How to Combine Two Referential Lists With Python

44 Views Asked by At

I have stupid data coming out of a system, it needs to be flattened.

The main csv has these columns: hostname, program_name, version_name

However, there is only one row per host, so the last two fields look like this:

program_name contents:

Word
Excel
Cognos
Mozilla

version contents (not real, just for illustrative purposes):

2.3.2
121.3.0
build 22

What's the best way to ensure things match up and to more concisely and pythonically do this.

Here is what the real code looks like, the above is mainly for demo purposes:

for row in tan_output.programs:
    names = row["Name"].splitlines()
    versions = row["Version"].splitlines()
    if(len(names) != len(versions)):
        print("NAME and VERSION from tan_programs are not equal... Exiting")
        exit()
    else:
        for name in names:
            #tan_programs.append({"Count": row["Count"], "Hostname": row["Hostname"], "Name": row["Name"], "Version": row["Version"]})

I am stuck on the bottom for loop because I feel like I should be looping thru both lists simultaneously instead of looping thru one, and then what I was going to do, use a counter to reference the second one and form the flattened data.

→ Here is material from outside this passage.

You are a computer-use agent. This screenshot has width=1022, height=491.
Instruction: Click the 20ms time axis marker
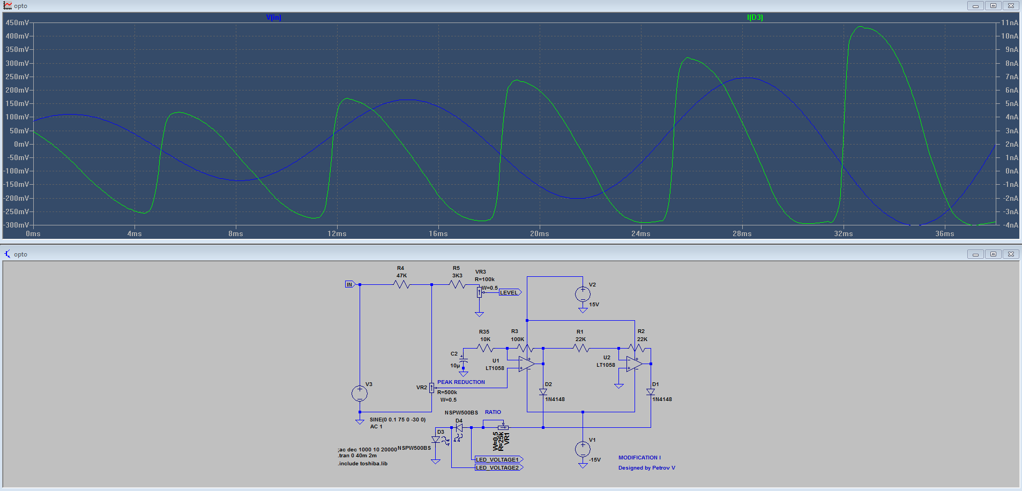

PS, the file is 7 gigs... so the more efficient the better e.g. if I have to use the counter, I know from experience i += 1 is 100 times more efficient than i = i + 1

1

There are 1 best solutions below

0
On

Just use the Counter... unless someone has a better idea:

tan_programs = []
for row in tan_output.programs:
    names = row["Name"].splitlines()
    versions = row["Version"].splitlines()
    if(len(names) != len(versions)):
        print("NAME and VERSION from tan_programs are not equal... Exiting")
        exit()
    else:
        i = 0
        for name in names:
            tan_programs.append({"Hostname": row["Hostname"], "Name": name, "Version": versions[i]})
            i += 1

Its actually very fast... the slow part is inserting 8 million records into a DB on another server over the network.